==== Trecho do texto

A solidariedade na responsabilização também se alinha com os princípios de justiça e equidade, garantindo que o consumidor não fique desamparado diante de situações adversas. Por conseguinte, incentiva as empresas aéreas e agências de viagem a aprimorarem continuamente seus serviços, promovendo uma concorrência saudável e a busca pela excelência na prestação de serviços turísticos.

Portanto, ao considerar a equiparação na responsabilização civil entre empresas aéreas e agências de viagem, a abordagem solidária emerge como a mais viável e justa para proteger os direitos e interesses dos consumidores, ao mesmo tempo que promove a melhoria da qualidade e segurança nos serviços prestados no setor de turismo e transporte aéreo.

4  DISCUSSÃO 

4.1 DA RESPONSABILIDADE CIVIL: CONCEITOS E ELEMENTOS 

A responsabilidade civil está diretamente ligada à pressuposição da realização de atividade geradora de dano para alguém. Ao gerar o dano, cria-se a obrigação de repará-lo, geralmente por meio de pagamento de compensação pecuniária, quando não for possível a restituição do bem ao estado anterior.

A noção jurídica de responsabilidade pressupõe a atividade danosa de alguém que, atuando ilicitamente, viola uma norma jurídica preexistente (legal ou contratual), subordinando-se, dessa forma, às consequências do seu ato (obrigação de reparar) (GAGLIANO; PAMPLONA FILHO, 2014). 

De acordo com Diniz (2018), a responsabilidade civil é a aplicação de medidas que obriguem alguém a reparar dano moral ou patrimonial causado a terceiros, em razão de ato por ele mesmo praticado, de pessoa por quem ela responde, por alguma coisa a ele pertencente ou de simples imposição legal.   Logo, pode-se afirmar que a responsabilidade deriva da noção de capacidade, uma vez que o sujeito está apto a praticar os atos da vida civil, deve por eles ser responsável. 

Noronha (2017) complementa ressaltando que a responsabilidade civil é sempre uma obrigação de reparar danos causados a outrem ou ao seu patrimônio, ou, ainda, danos causados a interesses coletivos ou mesmo transindividuais ou difusos.

Resta evidente, portanto, que a responsabilidade civil é concebida, pela maioria dos estudiosos, é instituto que pressupõe o dano e o dever do agente causador em reparar os danos sofridos pela vítima.

No ordenamento jurídico brasileiro a responsabilidade civil foi tratada, pela primeira vez, no Código Civil de 1916, que reclamava a culpa lato sensu, que abrange dolo e culpa em sentido estrito ou aquiliana para a sua configuração. Em linhas gerais pode-se dizer que a responsabilidade civil subjetiva decorre de dano causado por ato doloso ou culposo (DINIZ, 2018).

Nesse norte, o Código Civil especifica os casos em que o agente comete o ato ilícito com dolo e culpa. Já na responsabilidade civil objetiva, não é relevante a demonstração da atitude culposa ou dolosa do agente causador do dano, bastando, para a relação de causalidade entre o dano sofrido pela vítima e o ato do agente, não importando se o causador agiu ou não de maneira culposa.

========
==== Dados guardados

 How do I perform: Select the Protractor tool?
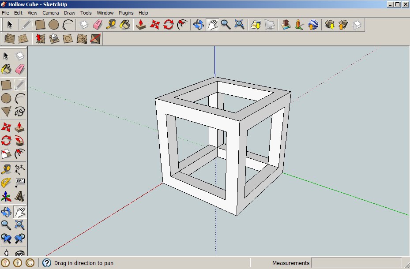pyautogui.click(x=6, y=183)
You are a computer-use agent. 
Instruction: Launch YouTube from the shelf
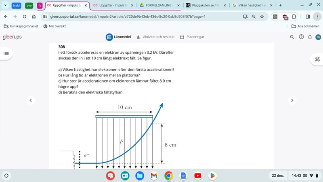tap(197, 176)
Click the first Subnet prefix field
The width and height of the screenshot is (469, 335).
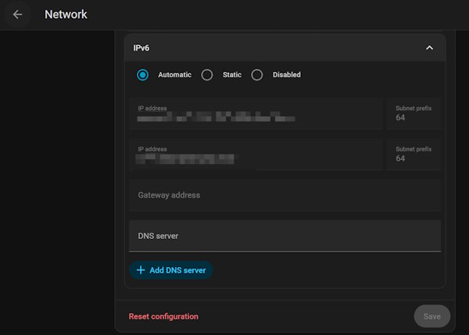point(414,113)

========

Copie de novo o texto sobre responsabilidade civil, de "4.1 DA RESPONSABILIDADE" até "ao estado anterior.", substituindo "compensação pecuniária" por "indenização em dinheiro".

> [Resposta da tarefa]
4.1 DA RESPONSABILIDADE CIVIL: CONCEITOS E ELEMENTOS 

A responsabilidade civil está diretamente ligada à pressuposição da realização de atividade geradora de dano para alguém. Ao gerar o dano, cria-se a obrigação de repará-lo, geralmente por meio de pagamento de indenização em dinheiro, quando não for possível a restituição do bem ao estado anterior.